The Rishonim established a principle in Sefer Bereishit, "ma'aseh avot siman labanim - the actions of the patriarchs are a sign for their children." Besides the simple meaning, that what happened to the patriarchs is a microcosm of what will occur to the children, the Ramban adds another level of explanation. Through the actions of the patriarchs character traits were planted in the children, and those traits were formed by the patriarchs through their actions. For example, the trait of mesirut nefesh (self-sacrifice, dedication) that existed throughout the generations was entrenched within us by "akeidat Yitzchak," in which there was mesirut nefesh on the part of both Avraham and Yitzchak.

It says in the Midrash that when Daniel, Chanania, Mishael and Azarya sacrificed themselves for the sanctification of G-d's name, Hashem said to the angels: Go and kiss the lips of the forefathers of these, of Avraham and of Yitzchak; of Yitchak at the event of the akeidah, and of Avraham at Ur Kasdim, who sacrificed themselves for the sanctification of G-d's name. It is possible that the reason that the lips of the forefathers should be kissed is because they instilled this character trait of mesirut nefesh in their descendants so that Daniel and his friends would be able to use it.

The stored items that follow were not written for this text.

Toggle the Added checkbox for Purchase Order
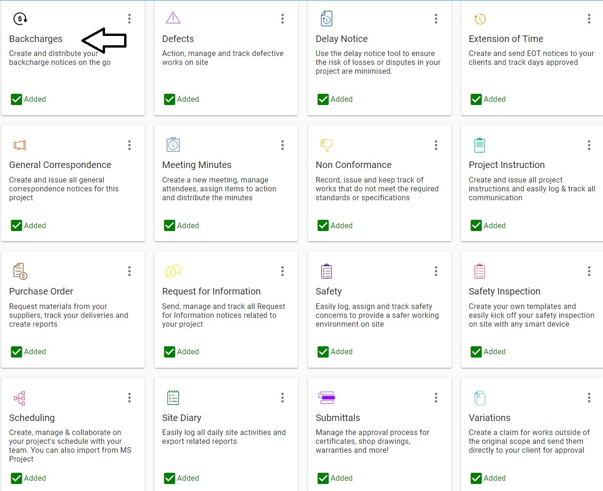 coord(16,352)
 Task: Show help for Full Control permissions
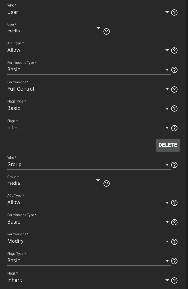[x=174, y=89]
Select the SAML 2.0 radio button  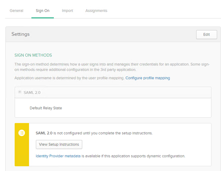(20, 92)
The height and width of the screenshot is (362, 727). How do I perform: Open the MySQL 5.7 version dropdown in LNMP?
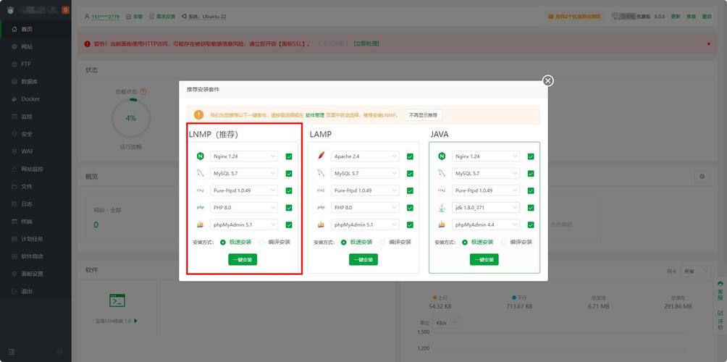pos(244,174)
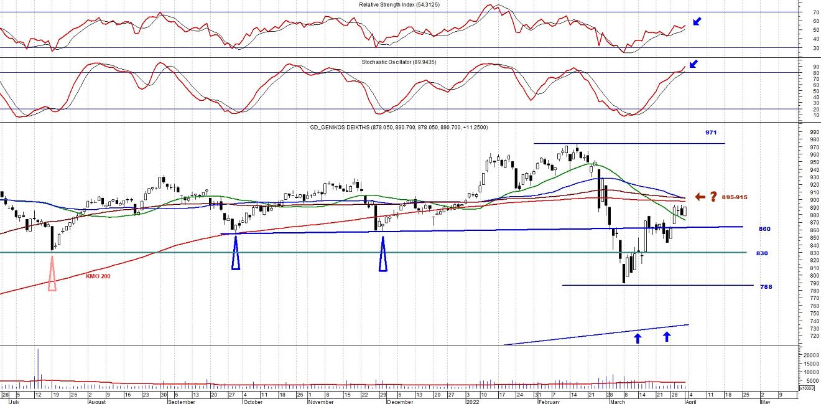Click the blue arrow in the RSI panel
821x404 pixels.
pos(697,22)
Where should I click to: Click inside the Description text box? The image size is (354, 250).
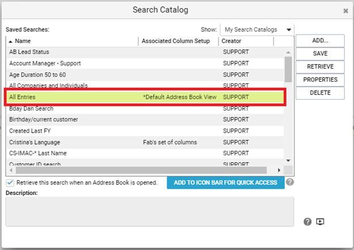150,211
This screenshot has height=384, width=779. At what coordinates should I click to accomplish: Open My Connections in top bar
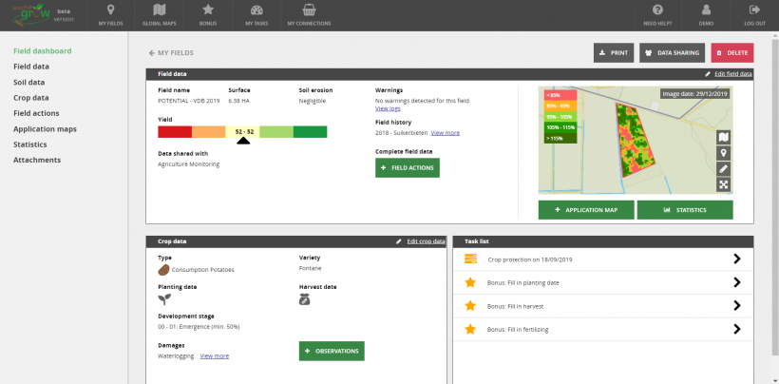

In masechet Gittin (57a), the story is told of Hannah and her seven sons. Even when the seventh and youngest son was taken out to be killed, his mother instructed him as follows: Go and tell Avraham, "You bound one altar, and I bound seven altars!" This requires explanation: was this righteous woman trying to challenge Avraham and say that she is greater then he? However, according to what we explained earlier, it is possible that Hannah's intention was, "You bound one altar, and by virtue of this I bound seven altars."

If so, it is possible that the commandment, "You shall be holy," is also based on the actions of the avot. We will try, therefore, to delve into the trial of Avraham avinu in the akeidah, to see if the trait of "holiness" may also have roots there. It is possible to say that in the act of the akeidah, Avraham rose completely above his physical self so that at that moment Yitzchak appeared to him as a ram, as it says, "he saw -- behold, a ram! -- afterwards (achar)," and Chazal comment, "another (acher)," namely, that Yitzchak had also appeared to him at that moment like a ram.

However, it seems that the Midrash did not view the akeidah in this way, but rather Avraham was in a state of, "Eyes crying bitterly, but with a happy heart." In this vein a number of the later commentators explain the dialogue between Avraham and Yitzchak (Bereishit 22:7):

Then Yitzchak spoke to Avraham his father and said, "Father --"

And he said, "Here I am, my son,"

And he said, "Here are the fire and the wood, but where is the lamb for the offering?"

What is the need for the first part of the dialogue, "[Yitzchak] said, 'Father --,' and he said, 'Here I am, my son'?" Is it not sufficient that Yitzchak would ask, "Where is the lamb for the offering?" The commentators explain that Yitchak asked Avraham, "Are you still my father, or perhaps you have become so lofty now and you are like an angel?" To this Avraham answered, "Here I am, my son" -- I am still your father. It was in this manner that the akeidah was performed. It is further possible that this was the main aspect of the trial, namely: Be a father! Be merciful! Nonetheless, do that which G-d commands you!

It is possible, then, that this is the meaning of, "You shall be holy." Do not be like angels, detached from the physical world, when you perform the mitzvot, but rather, like "holy people." It is then, indeed, understandable that this is a fundamental mitzvah of the Torah!